Andrei Cusco


Lecturer in the Department of World History of the Ion Creanga State Pedagogical University in Chisinau; Director of the Center for Empire Studies in the Department of History and Philosophy within Moldova State University.
Andrei holds a PhD degree in the Comparative History of Central, Southeastern and Eastern Europe from the Department of History of the Central European University (CEU) in Budapest (diss. “Between Nation and Empire: Russian and Romanian Competing Visions of Bessarabia in the Second Half of the 19th and Early 20th Century”). His research interests focus on modern East European history, comparative history of the Eurasian empires, intellectual history and historiography. Dr. Cusco’s major publications include: a book on the history of Bessarabia as a borderland of the Russian Empire (Bessarabia as a Part of the Russian Empire, 1812–1917), published, in Russian by the Novoe Literaturnoe Obozrenie Press (Moscow) in March 2012, co-authored with Victor Taki; a study (co-authored with Victor Taki) on the “construction of the Bessarabian province” focusing on the role of cultural, administrative, and institutional transfers in this process; an article on the integration of the Bessarabian nobility into the Russian imperial system, published in the European Review of History (ERH), no. 1, 2009; and a piece discussing the ideology and nationalist vision of Constantin Stere, one of the most prominent Bessarabian-born émigrés to the Romanian Kingdom, in the context of World War I foreign policy debates in Romania. This article is forthcoming in the next issue (no. 3, 2012) of the Jahrbücher für Geschichte Osteuropas.

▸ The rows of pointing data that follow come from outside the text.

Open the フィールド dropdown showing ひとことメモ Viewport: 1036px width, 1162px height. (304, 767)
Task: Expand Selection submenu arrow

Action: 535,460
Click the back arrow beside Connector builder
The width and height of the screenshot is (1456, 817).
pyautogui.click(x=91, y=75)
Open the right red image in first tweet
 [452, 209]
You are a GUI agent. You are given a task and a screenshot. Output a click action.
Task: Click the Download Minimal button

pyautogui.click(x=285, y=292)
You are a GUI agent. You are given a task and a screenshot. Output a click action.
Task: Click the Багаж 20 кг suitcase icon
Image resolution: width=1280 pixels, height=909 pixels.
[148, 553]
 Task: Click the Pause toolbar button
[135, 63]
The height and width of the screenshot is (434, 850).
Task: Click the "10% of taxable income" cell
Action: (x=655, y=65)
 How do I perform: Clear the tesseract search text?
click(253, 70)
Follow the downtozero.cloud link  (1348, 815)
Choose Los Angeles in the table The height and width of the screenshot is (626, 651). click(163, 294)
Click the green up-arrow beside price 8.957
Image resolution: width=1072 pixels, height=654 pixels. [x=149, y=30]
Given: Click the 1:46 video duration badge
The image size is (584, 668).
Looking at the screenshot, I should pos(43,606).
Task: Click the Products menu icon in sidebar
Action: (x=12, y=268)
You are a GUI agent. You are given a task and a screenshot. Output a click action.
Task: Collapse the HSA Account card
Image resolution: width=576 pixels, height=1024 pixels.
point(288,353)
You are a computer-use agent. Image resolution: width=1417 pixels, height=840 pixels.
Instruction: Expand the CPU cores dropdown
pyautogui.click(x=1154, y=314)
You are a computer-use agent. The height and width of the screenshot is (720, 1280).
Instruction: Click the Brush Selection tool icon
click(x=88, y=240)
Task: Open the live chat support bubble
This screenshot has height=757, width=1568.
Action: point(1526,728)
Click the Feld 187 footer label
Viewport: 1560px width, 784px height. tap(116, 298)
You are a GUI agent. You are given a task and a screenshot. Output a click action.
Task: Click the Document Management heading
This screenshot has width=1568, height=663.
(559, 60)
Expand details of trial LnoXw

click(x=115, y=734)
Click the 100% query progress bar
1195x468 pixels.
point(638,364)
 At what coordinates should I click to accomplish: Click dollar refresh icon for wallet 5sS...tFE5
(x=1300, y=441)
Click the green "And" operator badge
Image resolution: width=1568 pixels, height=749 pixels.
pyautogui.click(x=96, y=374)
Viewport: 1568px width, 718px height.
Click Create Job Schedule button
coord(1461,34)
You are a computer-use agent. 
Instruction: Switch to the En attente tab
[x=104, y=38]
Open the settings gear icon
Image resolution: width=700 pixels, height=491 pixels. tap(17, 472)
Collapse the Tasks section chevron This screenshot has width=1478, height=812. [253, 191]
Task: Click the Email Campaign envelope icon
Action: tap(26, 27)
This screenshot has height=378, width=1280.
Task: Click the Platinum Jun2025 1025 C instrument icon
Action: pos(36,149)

The “Language of the Nation” in Early 20th-Century Bessarabia: Defining an Elusive Concept in a Contested Borderland
The setting of Russian Bessarabia was hardly conducive to an early and/or substantial debate on the content and multiple meanings of the “national phenomenon,” broadly defined. Throughout the second half of the 19th and early 20th centuries, Bessarabia represented an object of “symbolic competition” between the Russian empire-building and Romanian nation-building projects. This conditioned the “secondary” and rather late development of a specific “language of the nation” in Bessarabia. To the extent that such preoccupations existed at all, they were heavily indebted to the Russian models or (gradually, and mostly in émigré circles) structured by the growing awareness of the “Bessarabian question” within the Romanian national narrative. The slow emergence of an articulate public sphere in Bessarabia (which only crystallized in the early 20th century), the multiethnic character of the province, as well as the relative insignificance of the educated strata at the local level partly explain this situation. This presentation will briefly review the transition from externally generated (Russian and Romanian) visions of the nation and their reception in Bessarabia to the increasing political mobilization of the early 20th century, resulting in local expressions of and reflections on the “nation” and its defining features. The “language of the nation” became gradually more refined, when “pan-Romanian,” “regionalist,” and even (quasi-) “Moldovanist” identity projects were put forward by nationally minded intellectuals or some representatives of the authorities. However, this vocabulary remained marginal and confined to a small minority of national activists, without altering or actually subverting the hegemonic imperial discourse. The situation changed dramatically only during World War I, when “nation” became a heavily loaded and symbolically relevant concept for expanding layers of the local population, while Bessarabia could be imagined (at least theoretically) as a prospective “nation-state.” However, the rapid and explosive “nationalization” of the public sphere in 1917–18 did not fully prepare Bessarabian society for the nationalizing policies pursued in Greater Romania. “Nation” still remained, to a large extent, an unclear, elusive, and contested concept in interwar Romanian Bessarabia.